Como um produtor que tem uma visão que busca sempre o que é novo, “o que pode estourar”, que aspecto você atribui ao que parece ser novidade? 

Miranda: Eu busco não exatamente o novo, mas busco aquilo que tem alma, que tem algo a dizer, que me instiga. Falar de novidade hoje em dia é uma coisa muito relativa porque a música é toda feita de repetição, de cópias. Mas mesmo assim eu tento coisas que desafiam os padrões ou que sejam muito bem-feitas. Eu não sei de fato como definir o novo, já que parte muito do ponto de vista de alguém, já que tudo nem sempre é realmente novo ou quer dizer que seja algo bom. Geralmente pode ser muito inovador, mas um pé no saco.

Em meio a um cenário “eclético”, como as bandas de rock independente do cenário atual têm buscado sua representatividade ou visibilidade? 

Miranda: Antes existia filtros muito apertados, que eram o estúdio, a gravadora, a TV, a rádio.
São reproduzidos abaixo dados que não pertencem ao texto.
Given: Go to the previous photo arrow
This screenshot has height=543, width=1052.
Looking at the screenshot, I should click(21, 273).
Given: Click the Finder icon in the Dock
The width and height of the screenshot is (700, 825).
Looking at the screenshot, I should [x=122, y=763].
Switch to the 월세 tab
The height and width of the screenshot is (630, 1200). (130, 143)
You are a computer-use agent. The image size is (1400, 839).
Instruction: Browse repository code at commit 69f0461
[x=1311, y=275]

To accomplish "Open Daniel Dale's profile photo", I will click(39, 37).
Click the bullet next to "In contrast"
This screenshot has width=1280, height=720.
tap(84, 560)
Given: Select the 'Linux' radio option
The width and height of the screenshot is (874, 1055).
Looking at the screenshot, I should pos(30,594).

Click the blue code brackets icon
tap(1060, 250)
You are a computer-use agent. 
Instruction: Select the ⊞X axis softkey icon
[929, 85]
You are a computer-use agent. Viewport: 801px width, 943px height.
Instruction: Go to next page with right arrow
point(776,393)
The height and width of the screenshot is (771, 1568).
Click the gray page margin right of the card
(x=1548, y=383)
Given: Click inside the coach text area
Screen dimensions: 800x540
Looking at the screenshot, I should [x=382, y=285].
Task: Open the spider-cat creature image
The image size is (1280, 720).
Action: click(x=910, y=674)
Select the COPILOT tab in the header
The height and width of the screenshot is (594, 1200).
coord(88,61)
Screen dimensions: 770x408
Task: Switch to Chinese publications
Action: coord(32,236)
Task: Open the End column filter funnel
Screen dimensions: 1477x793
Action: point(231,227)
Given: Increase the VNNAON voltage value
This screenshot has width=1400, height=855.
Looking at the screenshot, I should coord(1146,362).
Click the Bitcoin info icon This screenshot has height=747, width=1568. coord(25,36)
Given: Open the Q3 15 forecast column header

E hoje não é tão limitado assim, o filtro é mais você mesmo, teu poder de realização, então acho que hoje o cenário está mais na mão do próprio artista, até mesmo o acesso à tecnologia e a variedade de material são muito maiores agora, e a tendência de as bandas buscarem sua visibilidade é cada vez mais acessível e crescente. E a cena tem crescido cada vez mais, bandas fazem parcerias umas com as outras o tempo todo, como no caso da Scalene, Supercombo e Far From Alaska. A galera tem investido pesado nisso, não só as bandas, mas muitas produtoras e festivais que tem o intuito de fomentar essa cena, como no caso do Móveis Convida, Bananada e o Festival DoSol.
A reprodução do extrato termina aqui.